|
|
|
|
|
by eesmith
1291 days ago
|
|
> ... contribute any additional value? I gather from the linked-to video that binary-load-time selection has better run-time performance than init-at-first-call run-time dispatch, and doesn't have the tradeoff between performance and security. |
|
Instead, what they end up doing is pessimizing memcpy so that it is not inlined, and even goes through another thunk call, and defers the cost of patching until your code is paged in (which could be in a performance or latency-sensitive area). Indeed their microbenchmark does not prove a real-world benefit, i.e. that the thunks and patching are actually less costly than the savings from dispatch.

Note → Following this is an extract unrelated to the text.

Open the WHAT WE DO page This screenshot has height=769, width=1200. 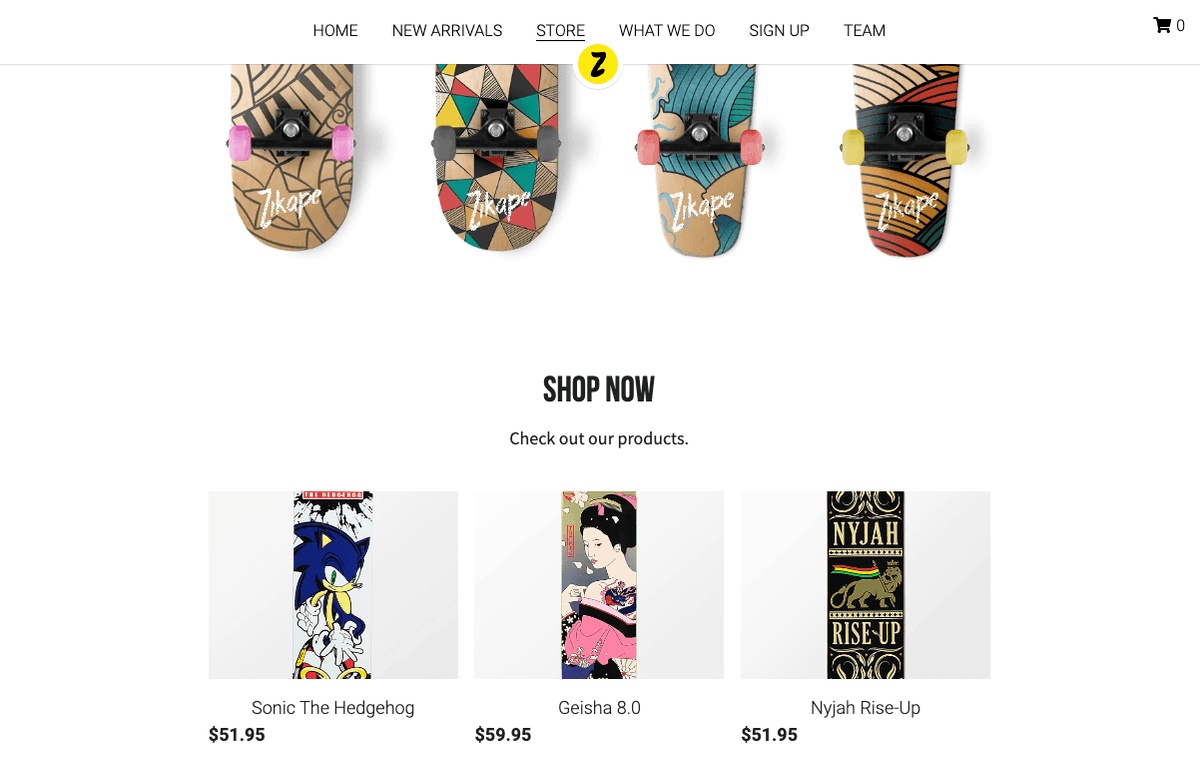click(x=667, y=31)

It falls into the usual trap of repeating something 100K times, which implies perfect prediction which would not be the case in normal runs.
Also, the detection logic is limited to rules known to the OS; certainly sufficient for detecting AVX-512, probably harder to do something like "is it an AVX-512 where compressstoreu or vpconflict are super slow". And certainly impossible to do something reasonable like "just measure how my code performs for several codepaths and pick the best", or "specialize my code for SVE-256 in Graviton3".
So, besides the portability issue, and actually pessimizing short functions (instead of just inlining them), this prevents you from doing several interesting kinds of dispatch. Caveat emptor.